TUGAS YANG DIBERIKAN 1:
Menurut kutipan tentang D.N. Aidit, siapa yang memimpin kudeta kaum militeris yang pada awalnya disertai pembunuhan Aidit?

KUTIPAN:
•••••

Advertise Box

Aidit Pelita Nusantara ? - Catatan A.Kohar Ibrahim

Facebook 21 Mei 2011
 
 
Aidit Pelita Nusantara?
 
 
Catatan Dari Brussel
 
Oleh :
 
A.Kohar Ibrahim
 
 
 
SIAPA sesungguhnya D.N. Aidit? Salah satu sosok tokoh putera Indonesia terbaik ataukah monster? Kenapa dia dibunuh  begitu cepat?  Ada konstatasi, bahwa tujuan utama pembunuhan atasnya pada awal kudeta kaum militeris pimpinan Jenderal Suharto itu adalah dalam rangka untuk memadamkan gerakan dan pengaruhnya yang besar di arena perpolitikan Indonesia. Suatu aksi keji selaras garis kontra revolusi mondial pimpinan Amerika Serikat.
 
D.N. Aidit dibunuh begitu saja, dengan segala tuduhan yang amat keji yang me-monster-kannya. Tanpa proses pengadilan untuk mempertanggungjawabkan atau memberi penjelasan peran apa yang dijalankan di arena perpolitikan selama hidupnya. Dan peran apa dalam Peristiwa 30 Septermber 1965.
 
Benarkah D.N. Aidit itu personifikasi dari segala yang kejam keji lagi membahayakan rakyat, bangsa dan negara Indonesia? Dengan gerakan sosio politiko budaya yang dipimpinnya? Terutama sekali sebagai Ketua CC Partai Komunis Indonesia? Yang juga sebagai Menteri Negara Republik Indonesia?
 
Menilai orang  terutama sekali bukan dari omongannya, melainkan dari perbuatannya yang nyata. Begitulah halnya Aidit. Jejak langkah dan gerakan politik di bawah pimpinannya, terutama sekali PKI, belum terbuktikan telah beritikad jahat dan melakukan kejahatan atau apalagi kekejaman terhadap rakyat Indonesia seperti yang dituduhkan oleh lawan-lawan politiknya. Tuduhan seolah-olah, kalau Adit dan PKI-nya memegang kekuasaan politik di Indonesia, maka hanya kekejaman dan derita sengsara atau  malapetaka sajalah yang akan tiba.
 
Tuduhan itu seperti halnya ketakutan akan "hantu komunis" tidak terbuktikan. Yang telah terbuktikan akan kejam dan jahatnya membuat rakyat, bangsa dan negara Republik Indonesia menjadi amburadul dengan segala derita-sengsaranya justeru adalah  pihak yang memusuhi Aidit sekalian pendukung politik Bung Karno! Yaitu rezim Orde Baru pimpinan Jenderal Suharto dengan gerbong-gerbong pendorong politiknya.

•••••

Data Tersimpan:
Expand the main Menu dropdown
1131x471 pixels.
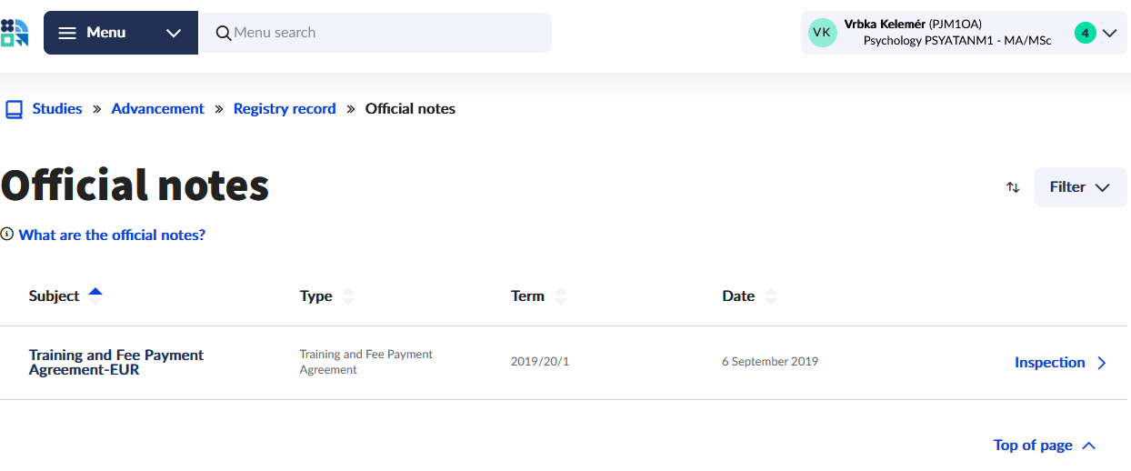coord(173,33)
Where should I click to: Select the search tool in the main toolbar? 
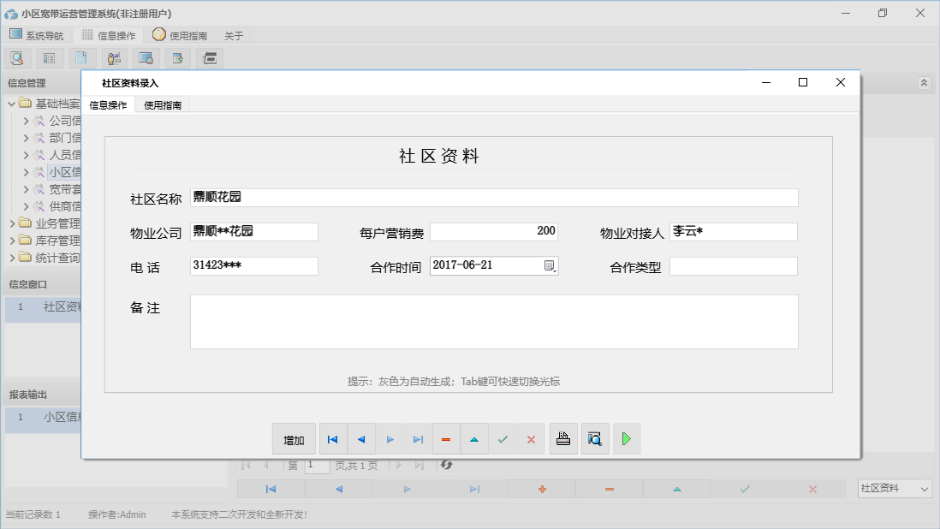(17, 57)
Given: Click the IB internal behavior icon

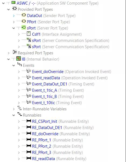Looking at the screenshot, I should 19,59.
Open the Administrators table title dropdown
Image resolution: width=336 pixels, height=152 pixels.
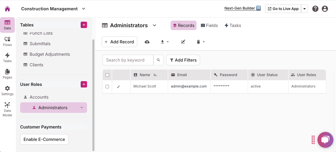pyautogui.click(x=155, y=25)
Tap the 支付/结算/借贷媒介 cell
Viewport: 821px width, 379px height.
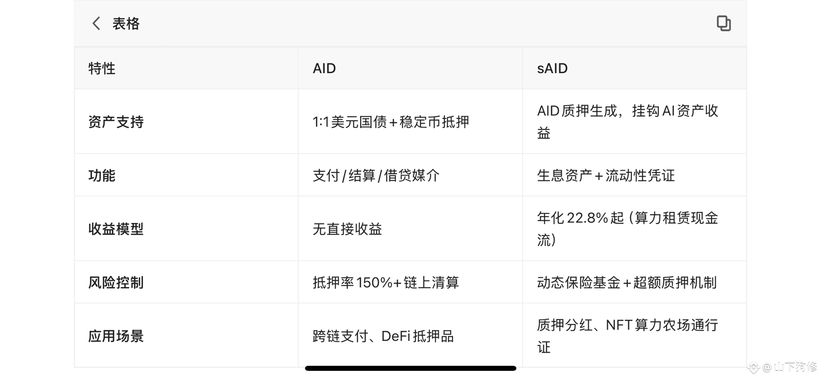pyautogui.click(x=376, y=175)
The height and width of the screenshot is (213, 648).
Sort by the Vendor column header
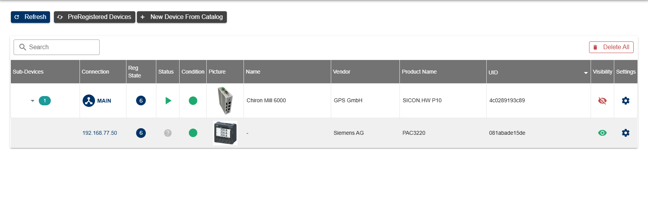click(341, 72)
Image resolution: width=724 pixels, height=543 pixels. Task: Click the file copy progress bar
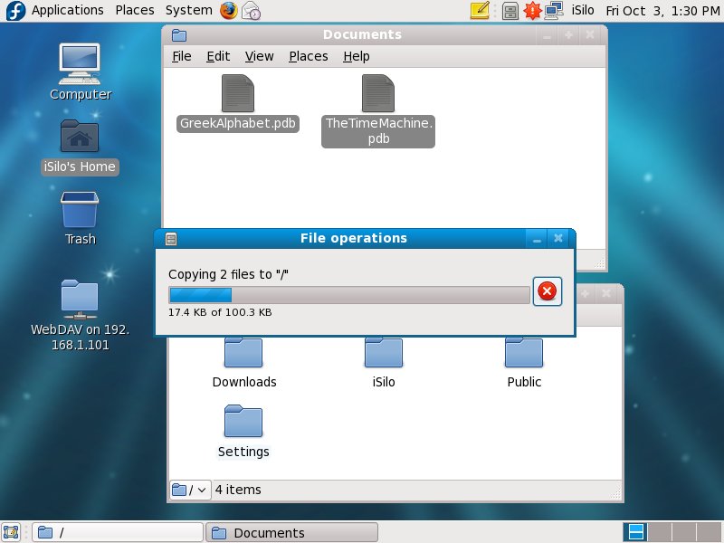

•••••

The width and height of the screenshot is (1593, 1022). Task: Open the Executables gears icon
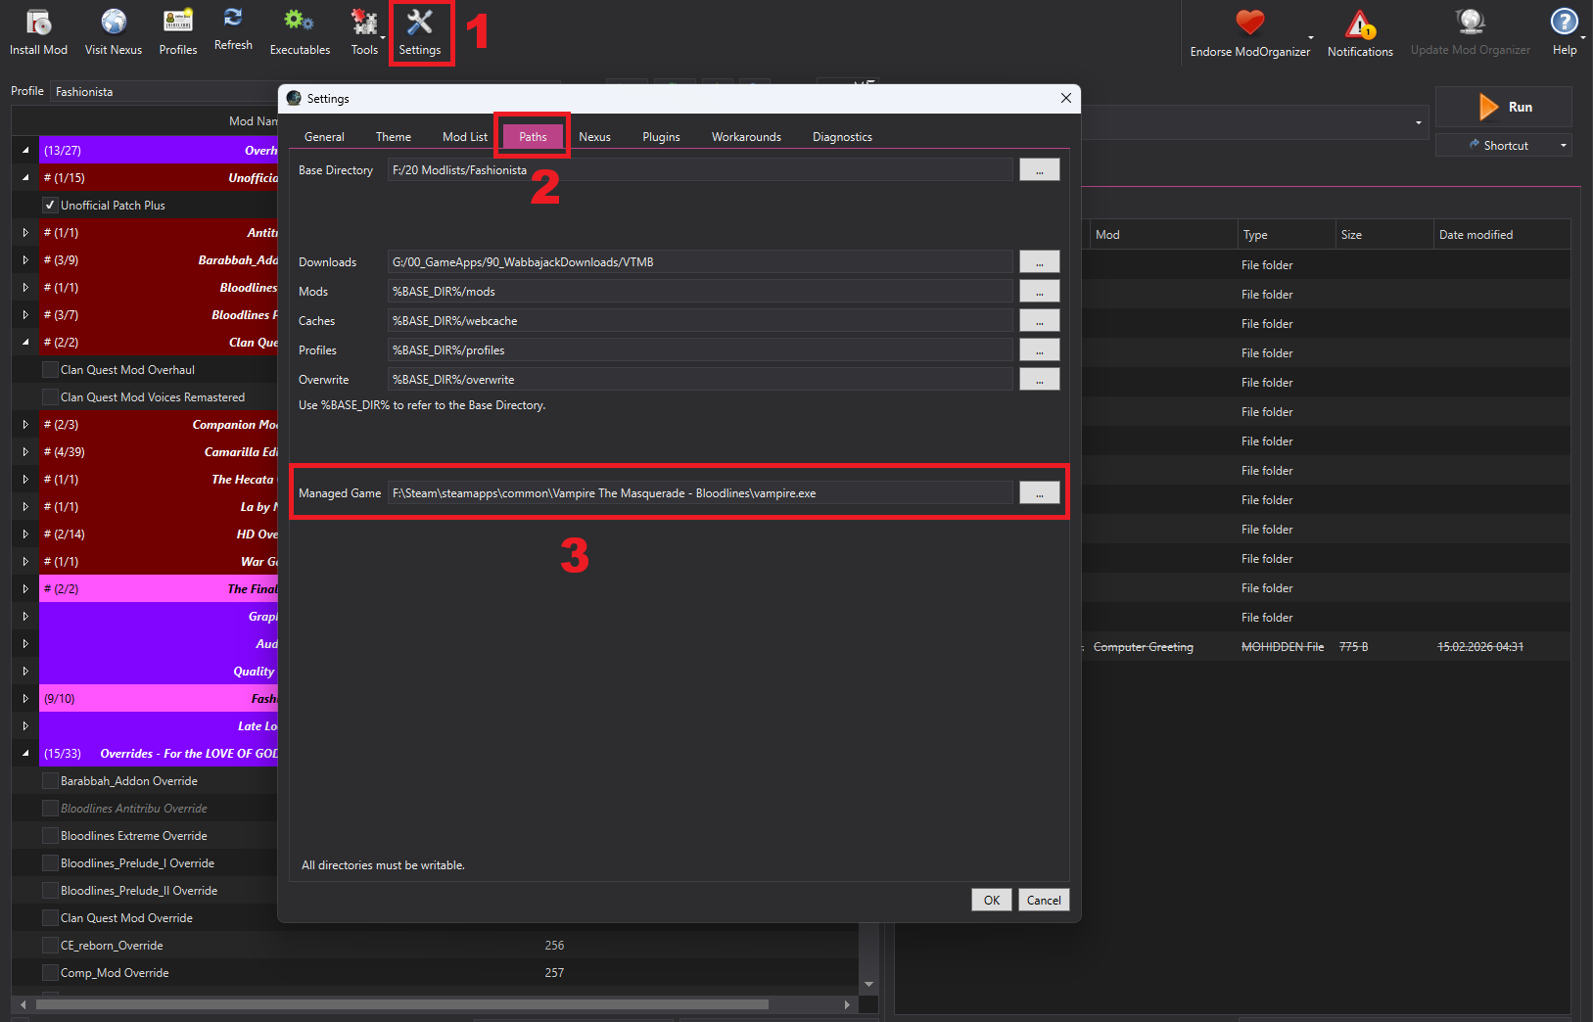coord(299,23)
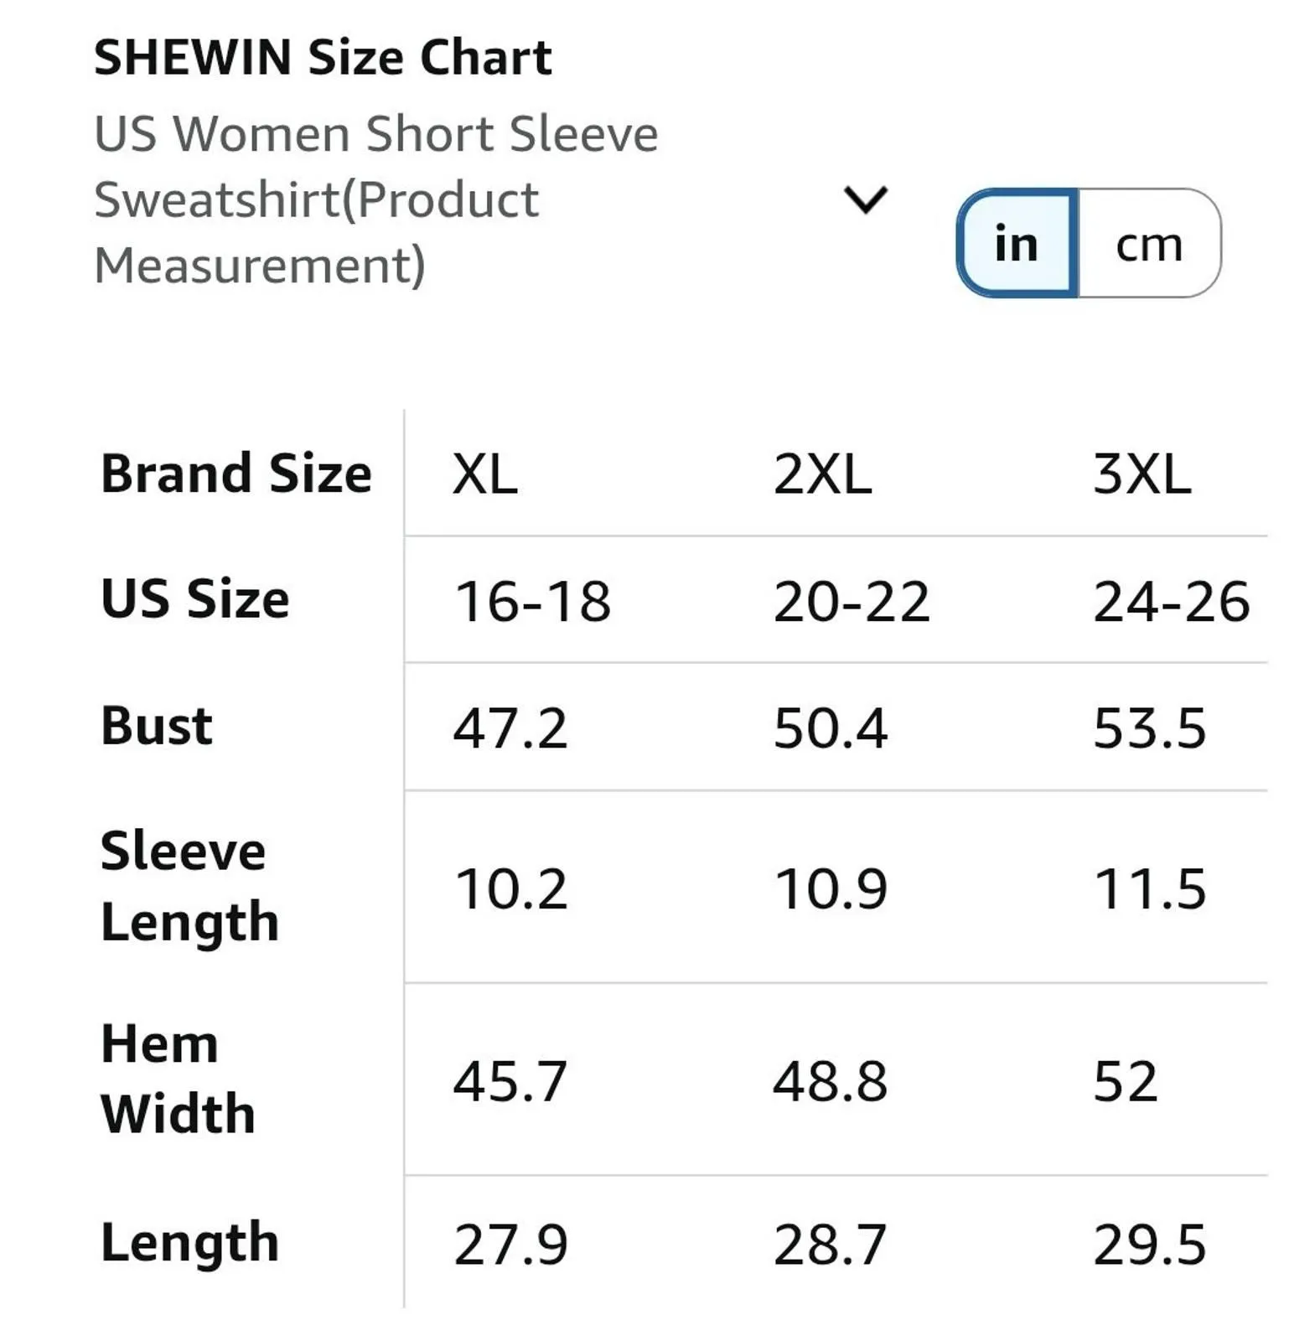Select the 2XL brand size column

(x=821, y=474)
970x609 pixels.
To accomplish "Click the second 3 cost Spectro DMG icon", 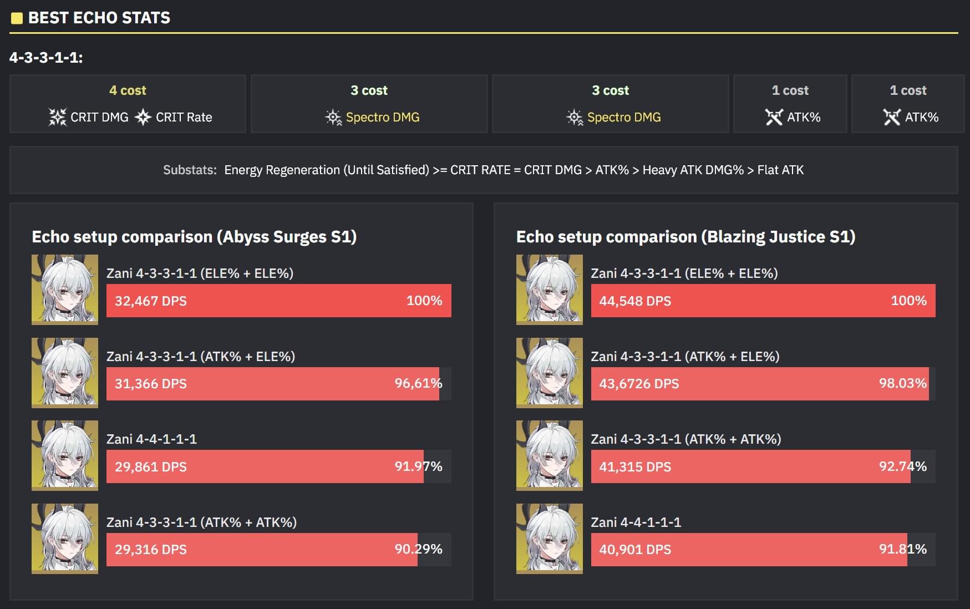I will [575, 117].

•••••

TUGAS YANG DIBERIKAN 2:
Tolong tulis ulang baris-baris Data Tersimpan di atas, mulai dari baris yang memuat "Expand the main Menu dropdown" sampai baris yang memuat "Looking at the screenshot, I should 19,59.", termasuk kedua baris itu. Jangan sertakan gambarnya dalam jawaban.

PEMBAHASAN JAWABAN 1:
Jenderal Suharto.

PEMBAHASAN JAWABAN 2:
Expand the main Menu dropdown
1131x471 pixels.
coord(173,33)
Where should I click to: Select the search tool in the main toolbar? 
(17, 57)
Given: Click the IB internal behavior icon

Looking at the screenshot, I should 19,59.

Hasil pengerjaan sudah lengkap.